▸ Required work: Note how many lines of the data below hold the word "Madeirense", then give that number with no other text.

Records from a collection

================================

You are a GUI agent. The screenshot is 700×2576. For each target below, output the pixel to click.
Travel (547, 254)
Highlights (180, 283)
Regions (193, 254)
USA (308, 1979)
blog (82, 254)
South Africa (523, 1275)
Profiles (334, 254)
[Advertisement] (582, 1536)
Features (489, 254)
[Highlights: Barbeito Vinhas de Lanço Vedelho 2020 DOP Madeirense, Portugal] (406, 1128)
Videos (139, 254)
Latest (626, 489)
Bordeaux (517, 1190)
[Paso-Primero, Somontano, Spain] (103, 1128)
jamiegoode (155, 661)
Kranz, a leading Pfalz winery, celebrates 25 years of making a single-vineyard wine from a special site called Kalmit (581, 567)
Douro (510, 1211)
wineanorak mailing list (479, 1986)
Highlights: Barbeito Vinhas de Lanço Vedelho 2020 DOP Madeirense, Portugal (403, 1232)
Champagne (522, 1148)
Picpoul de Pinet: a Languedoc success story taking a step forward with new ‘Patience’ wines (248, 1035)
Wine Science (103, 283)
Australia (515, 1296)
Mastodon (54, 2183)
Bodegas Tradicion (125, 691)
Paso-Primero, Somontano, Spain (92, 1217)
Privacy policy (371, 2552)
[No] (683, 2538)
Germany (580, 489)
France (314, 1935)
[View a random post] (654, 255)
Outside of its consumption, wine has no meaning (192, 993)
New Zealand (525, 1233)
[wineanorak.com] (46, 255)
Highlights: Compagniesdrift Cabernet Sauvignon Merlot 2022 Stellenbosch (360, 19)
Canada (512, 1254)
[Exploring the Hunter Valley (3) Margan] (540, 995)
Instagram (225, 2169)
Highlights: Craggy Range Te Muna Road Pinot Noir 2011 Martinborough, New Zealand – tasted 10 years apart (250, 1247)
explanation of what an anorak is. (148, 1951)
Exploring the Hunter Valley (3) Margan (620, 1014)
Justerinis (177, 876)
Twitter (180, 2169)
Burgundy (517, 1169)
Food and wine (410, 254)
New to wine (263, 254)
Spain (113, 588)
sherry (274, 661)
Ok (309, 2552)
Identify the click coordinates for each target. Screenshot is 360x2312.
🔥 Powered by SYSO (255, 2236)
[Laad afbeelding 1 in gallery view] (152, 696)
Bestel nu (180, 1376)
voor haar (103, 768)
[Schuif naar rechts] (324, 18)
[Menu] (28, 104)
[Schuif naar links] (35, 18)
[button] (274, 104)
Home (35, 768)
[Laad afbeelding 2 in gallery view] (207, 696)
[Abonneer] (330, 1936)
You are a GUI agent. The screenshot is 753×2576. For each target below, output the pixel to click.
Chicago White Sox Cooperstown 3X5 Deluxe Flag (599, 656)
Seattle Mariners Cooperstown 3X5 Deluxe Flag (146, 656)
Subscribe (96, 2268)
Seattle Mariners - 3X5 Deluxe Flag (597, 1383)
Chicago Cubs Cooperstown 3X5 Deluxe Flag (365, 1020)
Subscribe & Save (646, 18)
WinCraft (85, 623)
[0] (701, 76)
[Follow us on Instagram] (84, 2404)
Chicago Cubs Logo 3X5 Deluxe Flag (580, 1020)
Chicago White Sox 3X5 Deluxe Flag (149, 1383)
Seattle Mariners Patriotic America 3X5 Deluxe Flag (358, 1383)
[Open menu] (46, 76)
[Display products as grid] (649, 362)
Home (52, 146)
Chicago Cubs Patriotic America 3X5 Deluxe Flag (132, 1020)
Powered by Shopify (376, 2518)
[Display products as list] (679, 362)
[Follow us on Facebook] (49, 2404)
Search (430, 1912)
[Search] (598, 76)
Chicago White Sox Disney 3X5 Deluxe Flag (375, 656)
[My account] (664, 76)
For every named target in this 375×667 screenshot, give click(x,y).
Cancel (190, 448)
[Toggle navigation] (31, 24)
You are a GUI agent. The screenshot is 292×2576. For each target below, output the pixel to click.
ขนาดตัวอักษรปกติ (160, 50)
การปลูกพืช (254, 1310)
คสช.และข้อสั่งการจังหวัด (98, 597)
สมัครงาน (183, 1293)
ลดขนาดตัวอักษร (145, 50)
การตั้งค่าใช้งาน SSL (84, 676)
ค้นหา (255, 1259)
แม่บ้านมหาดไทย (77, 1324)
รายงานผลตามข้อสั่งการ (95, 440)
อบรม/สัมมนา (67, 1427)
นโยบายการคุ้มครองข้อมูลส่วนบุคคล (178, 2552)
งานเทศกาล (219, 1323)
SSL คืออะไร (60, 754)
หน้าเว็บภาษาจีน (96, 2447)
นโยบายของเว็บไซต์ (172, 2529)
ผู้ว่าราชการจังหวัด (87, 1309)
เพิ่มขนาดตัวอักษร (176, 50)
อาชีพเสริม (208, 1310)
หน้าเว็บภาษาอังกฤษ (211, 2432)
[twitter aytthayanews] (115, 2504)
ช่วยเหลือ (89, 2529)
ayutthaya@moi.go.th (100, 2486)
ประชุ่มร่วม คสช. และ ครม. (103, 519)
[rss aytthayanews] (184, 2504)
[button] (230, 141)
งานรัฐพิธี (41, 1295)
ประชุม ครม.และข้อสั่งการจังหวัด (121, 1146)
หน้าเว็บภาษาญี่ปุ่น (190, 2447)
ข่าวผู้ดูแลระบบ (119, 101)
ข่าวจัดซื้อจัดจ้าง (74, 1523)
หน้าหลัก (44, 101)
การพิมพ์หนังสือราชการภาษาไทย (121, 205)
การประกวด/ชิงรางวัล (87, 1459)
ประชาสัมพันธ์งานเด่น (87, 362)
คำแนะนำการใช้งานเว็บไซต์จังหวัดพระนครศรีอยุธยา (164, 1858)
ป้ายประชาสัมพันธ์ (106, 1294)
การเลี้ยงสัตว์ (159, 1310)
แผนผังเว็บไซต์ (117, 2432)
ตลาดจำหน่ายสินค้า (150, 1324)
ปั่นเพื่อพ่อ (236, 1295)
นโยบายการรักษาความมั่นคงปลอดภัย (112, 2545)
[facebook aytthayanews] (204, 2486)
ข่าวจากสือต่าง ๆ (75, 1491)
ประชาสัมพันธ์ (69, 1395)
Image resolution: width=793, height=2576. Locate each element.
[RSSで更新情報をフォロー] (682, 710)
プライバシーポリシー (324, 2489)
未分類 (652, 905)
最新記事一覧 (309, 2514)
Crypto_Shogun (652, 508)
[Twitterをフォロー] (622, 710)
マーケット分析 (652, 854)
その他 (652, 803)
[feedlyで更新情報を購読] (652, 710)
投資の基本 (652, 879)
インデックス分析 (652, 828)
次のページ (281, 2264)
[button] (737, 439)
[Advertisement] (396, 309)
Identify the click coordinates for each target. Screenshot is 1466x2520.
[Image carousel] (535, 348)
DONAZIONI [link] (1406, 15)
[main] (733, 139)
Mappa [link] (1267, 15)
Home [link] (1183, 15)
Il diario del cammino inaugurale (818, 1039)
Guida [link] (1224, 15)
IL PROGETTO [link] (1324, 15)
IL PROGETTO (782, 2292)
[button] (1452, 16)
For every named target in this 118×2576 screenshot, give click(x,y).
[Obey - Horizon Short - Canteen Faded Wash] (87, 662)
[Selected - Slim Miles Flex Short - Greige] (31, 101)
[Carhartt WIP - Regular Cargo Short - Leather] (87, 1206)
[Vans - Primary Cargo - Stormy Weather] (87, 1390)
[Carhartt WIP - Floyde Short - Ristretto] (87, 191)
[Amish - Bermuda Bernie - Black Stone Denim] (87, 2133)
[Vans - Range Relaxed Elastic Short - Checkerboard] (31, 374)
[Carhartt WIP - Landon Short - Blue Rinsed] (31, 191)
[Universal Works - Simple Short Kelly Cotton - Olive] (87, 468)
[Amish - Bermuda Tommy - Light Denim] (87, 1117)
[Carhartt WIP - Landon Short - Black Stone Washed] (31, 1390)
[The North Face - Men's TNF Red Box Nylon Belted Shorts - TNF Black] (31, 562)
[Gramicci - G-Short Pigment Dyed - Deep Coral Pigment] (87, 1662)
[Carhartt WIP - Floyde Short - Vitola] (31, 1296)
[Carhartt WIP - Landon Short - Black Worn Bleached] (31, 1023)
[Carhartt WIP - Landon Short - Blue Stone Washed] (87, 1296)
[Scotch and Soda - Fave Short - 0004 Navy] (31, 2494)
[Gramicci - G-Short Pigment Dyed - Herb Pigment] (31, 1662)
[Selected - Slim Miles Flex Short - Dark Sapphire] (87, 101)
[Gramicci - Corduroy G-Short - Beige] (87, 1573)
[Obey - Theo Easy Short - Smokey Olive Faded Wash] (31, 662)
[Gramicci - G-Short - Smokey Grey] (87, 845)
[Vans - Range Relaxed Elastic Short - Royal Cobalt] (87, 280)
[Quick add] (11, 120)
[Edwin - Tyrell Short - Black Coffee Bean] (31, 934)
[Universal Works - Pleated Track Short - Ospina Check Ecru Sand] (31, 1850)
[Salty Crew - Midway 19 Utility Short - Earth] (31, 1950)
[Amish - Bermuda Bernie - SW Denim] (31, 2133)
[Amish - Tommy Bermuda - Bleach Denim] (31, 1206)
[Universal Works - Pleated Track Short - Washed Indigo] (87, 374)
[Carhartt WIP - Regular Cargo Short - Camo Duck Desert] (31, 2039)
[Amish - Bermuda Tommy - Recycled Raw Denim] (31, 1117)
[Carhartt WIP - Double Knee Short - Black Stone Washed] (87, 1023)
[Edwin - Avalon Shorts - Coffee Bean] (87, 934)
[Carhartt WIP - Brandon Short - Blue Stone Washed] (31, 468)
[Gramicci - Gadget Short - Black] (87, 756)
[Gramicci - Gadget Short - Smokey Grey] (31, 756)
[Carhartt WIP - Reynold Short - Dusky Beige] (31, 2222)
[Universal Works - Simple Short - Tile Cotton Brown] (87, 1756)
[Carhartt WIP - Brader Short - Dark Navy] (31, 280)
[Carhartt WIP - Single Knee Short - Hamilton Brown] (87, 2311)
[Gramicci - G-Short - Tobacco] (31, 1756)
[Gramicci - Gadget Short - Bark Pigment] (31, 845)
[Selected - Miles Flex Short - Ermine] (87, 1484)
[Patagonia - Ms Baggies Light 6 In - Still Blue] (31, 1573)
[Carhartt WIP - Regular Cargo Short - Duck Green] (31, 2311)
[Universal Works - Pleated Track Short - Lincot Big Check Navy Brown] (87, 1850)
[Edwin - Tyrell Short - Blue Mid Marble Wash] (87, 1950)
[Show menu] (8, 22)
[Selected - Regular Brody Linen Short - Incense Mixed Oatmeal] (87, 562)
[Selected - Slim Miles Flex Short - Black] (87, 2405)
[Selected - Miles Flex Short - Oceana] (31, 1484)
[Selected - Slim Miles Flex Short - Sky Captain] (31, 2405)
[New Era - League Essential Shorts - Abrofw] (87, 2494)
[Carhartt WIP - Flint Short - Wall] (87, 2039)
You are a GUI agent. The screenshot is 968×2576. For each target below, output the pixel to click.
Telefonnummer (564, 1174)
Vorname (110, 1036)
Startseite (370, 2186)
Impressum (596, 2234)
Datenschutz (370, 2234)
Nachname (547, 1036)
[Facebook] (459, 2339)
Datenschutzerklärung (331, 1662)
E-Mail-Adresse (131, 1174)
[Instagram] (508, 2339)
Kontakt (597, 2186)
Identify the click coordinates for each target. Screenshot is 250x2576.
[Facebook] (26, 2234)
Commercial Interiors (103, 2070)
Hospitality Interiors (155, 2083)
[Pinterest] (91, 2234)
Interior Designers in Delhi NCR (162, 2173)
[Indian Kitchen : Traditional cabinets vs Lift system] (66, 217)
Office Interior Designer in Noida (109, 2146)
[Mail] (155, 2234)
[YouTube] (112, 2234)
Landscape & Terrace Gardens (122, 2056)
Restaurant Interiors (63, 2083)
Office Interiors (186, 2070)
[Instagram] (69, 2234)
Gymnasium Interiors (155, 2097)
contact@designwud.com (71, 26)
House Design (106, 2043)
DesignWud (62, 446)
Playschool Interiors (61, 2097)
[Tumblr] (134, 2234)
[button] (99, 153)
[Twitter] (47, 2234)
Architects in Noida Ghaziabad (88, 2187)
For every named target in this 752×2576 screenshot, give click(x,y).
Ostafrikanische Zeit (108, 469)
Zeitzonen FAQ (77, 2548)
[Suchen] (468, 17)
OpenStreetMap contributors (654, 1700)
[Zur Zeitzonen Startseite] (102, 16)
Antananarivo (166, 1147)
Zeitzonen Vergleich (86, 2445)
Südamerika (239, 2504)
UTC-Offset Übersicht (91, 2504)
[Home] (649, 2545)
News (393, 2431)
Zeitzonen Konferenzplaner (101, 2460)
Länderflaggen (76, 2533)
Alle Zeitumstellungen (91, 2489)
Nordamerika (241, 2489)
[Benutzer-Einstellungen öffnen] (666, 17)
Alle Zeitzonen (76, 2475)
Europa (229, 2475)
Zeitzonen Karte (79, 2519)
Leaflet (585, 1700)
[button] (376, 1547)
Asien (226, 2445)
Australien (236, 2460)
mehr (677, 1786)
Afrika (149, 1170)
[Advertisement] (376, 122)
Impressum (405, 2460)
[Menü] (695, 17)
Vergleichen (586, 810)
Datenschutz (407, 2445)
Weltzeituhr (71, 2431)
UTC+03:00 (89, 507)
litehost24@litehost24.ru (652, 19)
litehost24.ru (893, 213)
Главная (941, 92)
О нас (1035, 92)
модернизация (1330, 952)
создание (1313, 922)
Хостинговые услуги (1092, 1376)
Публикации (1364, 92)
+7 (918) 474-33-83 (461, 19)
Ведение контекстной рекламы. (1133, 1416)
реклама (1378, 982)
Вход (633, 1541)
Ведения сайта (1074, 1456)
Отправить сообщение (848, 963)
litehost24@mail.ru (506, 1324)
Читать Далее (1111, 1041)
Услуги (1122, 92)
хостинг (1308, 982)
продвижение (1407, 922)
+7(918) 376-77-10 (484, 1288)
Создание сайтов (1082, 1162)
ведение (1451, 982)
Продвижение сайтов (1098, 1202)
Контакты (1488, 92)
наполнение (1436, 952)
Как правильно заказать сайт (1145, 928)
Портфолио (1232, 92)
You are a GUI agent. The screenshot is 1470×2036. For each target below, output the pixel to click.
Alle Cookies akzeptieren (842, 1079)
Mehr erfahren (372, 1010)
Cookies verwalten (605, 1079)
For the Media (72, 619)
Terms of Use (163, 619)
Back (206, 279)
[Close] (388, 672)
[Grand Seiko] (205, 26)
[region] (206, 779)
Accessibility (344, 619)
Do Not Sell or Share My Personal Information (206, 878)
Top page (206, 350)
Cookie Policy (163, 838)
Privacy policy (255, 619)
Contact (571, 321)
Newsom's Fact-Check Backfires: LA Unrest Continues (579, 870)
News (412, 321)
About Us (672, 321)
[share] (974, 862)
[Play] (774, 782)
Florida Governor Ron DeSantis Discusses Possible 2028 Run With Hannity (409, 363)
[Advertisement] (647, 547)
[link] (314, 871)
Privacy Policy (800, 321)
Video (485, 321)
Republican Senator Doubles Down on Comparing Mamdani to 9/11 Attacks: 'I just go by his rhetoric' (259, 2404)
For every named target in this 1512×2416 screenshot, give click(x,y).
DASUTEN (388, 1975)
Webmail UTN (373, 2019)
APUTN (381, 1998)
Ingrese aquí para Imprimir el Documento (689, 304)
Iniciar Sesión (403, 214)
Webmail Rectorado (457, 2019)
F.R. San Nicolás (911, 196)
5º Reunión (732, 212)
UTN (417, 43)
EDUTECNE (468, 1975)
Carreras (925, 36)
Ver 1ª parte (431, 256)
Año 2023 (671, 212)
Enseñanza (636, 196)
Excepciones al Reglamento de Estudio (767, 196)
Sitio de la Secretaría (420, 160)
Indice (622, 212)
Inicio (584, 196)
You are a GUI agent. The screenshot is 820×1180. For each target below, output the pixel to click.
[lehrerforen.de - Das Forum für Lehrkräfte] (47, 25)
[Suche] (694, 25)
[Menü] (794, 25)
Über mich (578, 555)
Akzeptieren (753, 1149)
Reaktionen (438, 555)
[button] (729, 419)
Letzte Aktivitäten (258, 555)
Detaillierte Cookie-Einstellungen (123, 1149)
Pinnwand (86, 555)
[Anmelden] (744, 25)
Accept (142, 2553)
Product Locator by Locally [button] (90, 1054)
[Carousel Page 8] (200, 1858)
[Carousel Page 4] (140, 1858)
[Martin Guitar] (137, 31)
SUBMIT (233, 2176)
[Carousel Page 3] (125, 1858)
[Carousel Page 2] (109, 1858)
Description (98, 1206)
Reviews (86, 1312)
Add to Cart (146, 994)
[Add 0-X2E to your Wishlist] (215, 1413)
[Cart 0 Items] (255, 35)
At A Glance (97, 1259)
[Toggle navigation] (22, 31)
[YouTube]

================================

▸ Exercise response: 2